J'ai mis les mots au placard, un an, ou presque, à fermer très fort les paupières, à refuser de voir, à prendre la fuite devant l'injustice, tourner le dos à la vérité parce que c'est trop, trop à encaisser. Comme si détourner le regard aller empêcher les jours de grignoter petit à petit ta petite ficelle de vie, comme si on pouvait faire un gigantesque pied de nez à la maladie, décliner gentiment, "non merci, repassez plus tard, ou allez voir ailleurs si on y est".

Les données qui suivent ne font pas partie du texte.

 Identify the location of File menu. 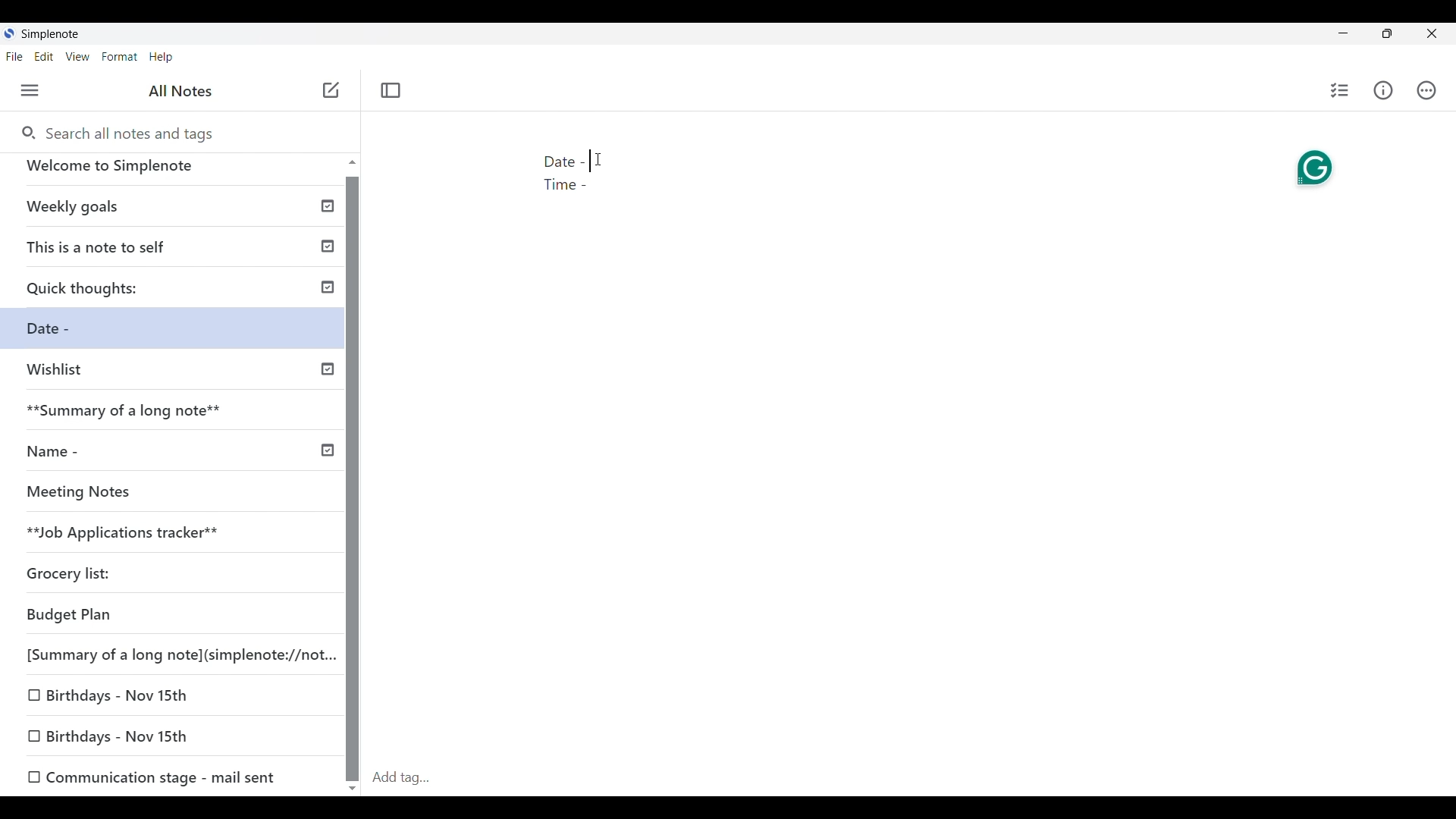
(14, 56).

On fait semblant, et puis un jour tout nous explose en pleine figure, les remparts se craquellent et la forteresse qu'on s'est si bien construite contre la peur se retrouve submergée, on se noie. On se sait plus très bien à quoi se raccrocher, s'il existe une planche de salut ou si on est bel et bien en train de sombrer.

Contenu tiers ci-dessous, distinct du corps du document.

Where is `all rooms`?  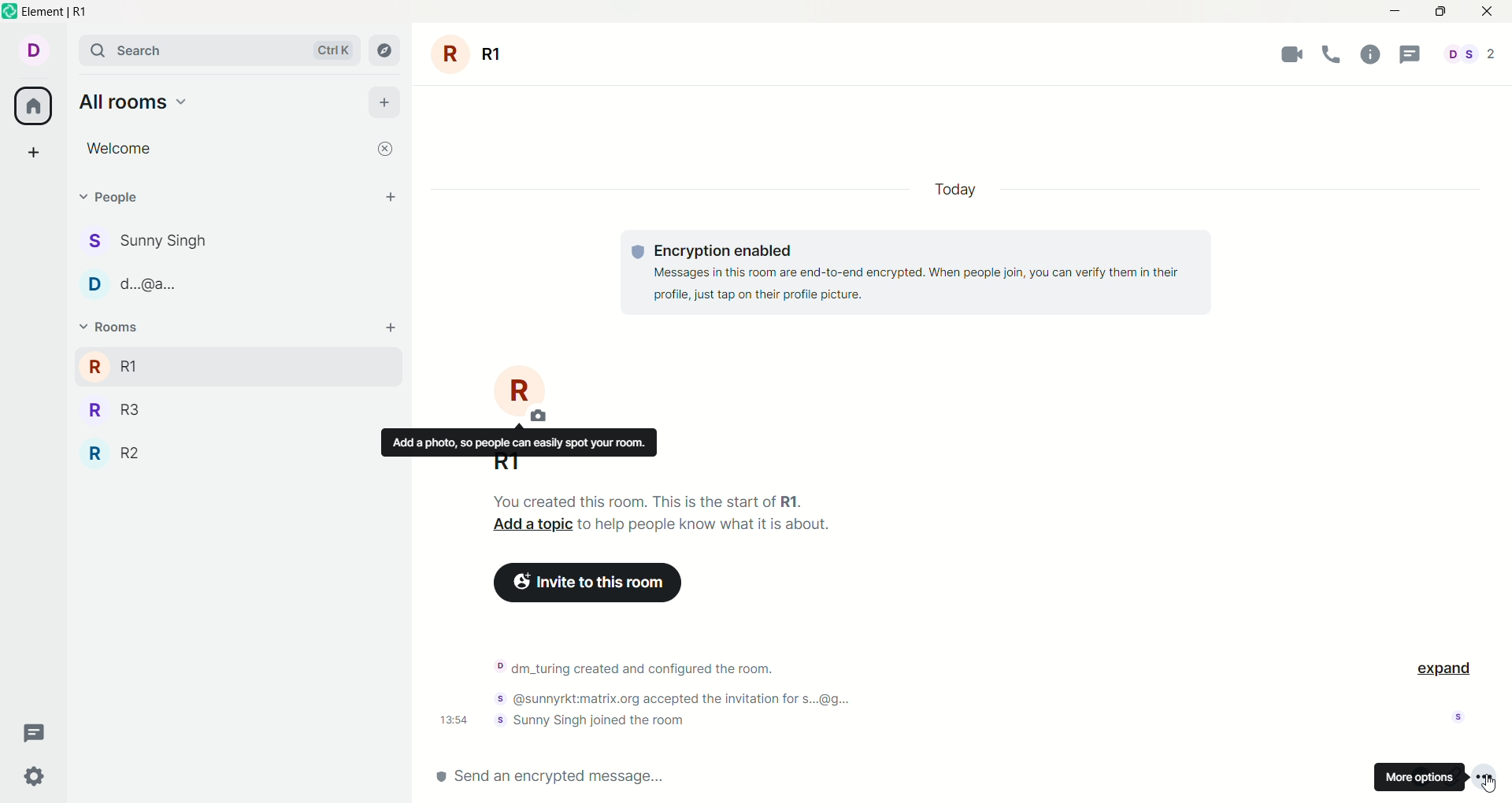
all rooms is located at coordinates (135, 101).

Le sommeil s'en est allé en claquant la porte, je cauchemarde éveillée, la panique s'empare de mon coeur qui s'affole comme un tout petit oiseau pris au piège, je ne sais plus respirer. A quoi ça tient la vie, est-ce que je ne peux pas te fabriquer une ficelle plus solide, arrimer ton existence à la mienne, les nouer si serrées que je ne pourrai jamais, jamais te perdre, sentir ton pouls battre la mesure de nos vies entrelacées, au creux de ton poignet ? Le moindre petit contact de toi me fait frémir; ta peau, c'est la mienne, c'est là d'où je viens, c'est fou comme ça me frappe aujourd'hui, je suis née à l'intérieur de toi, je suis de toi. J'ai le coeur au bord du vide à l'idée de te perdre, je me réveille chaque matin en pensant comme c'est triste une autre journée loin de toi, tu me manques tant, je voudrais engloutir la distance entre nos bras, te serrer contre moi si fort, ma joue contre la tienne, me perdre dans ton étreinte de maman. Quand vient le soir, je me console en me disant que je m'endors sous le même ciel que toi, j'essaye de calquer mon souffle sur le tien, à des centaines de kilomètres, je me niche à l'intérieur de tes rêves. Au plus noir de la nuit je suis la petite veilleuse à côté de ton oreiller, qui te chuchote n'aie pas peur, je suis là, je ne vais nulle part sans toi.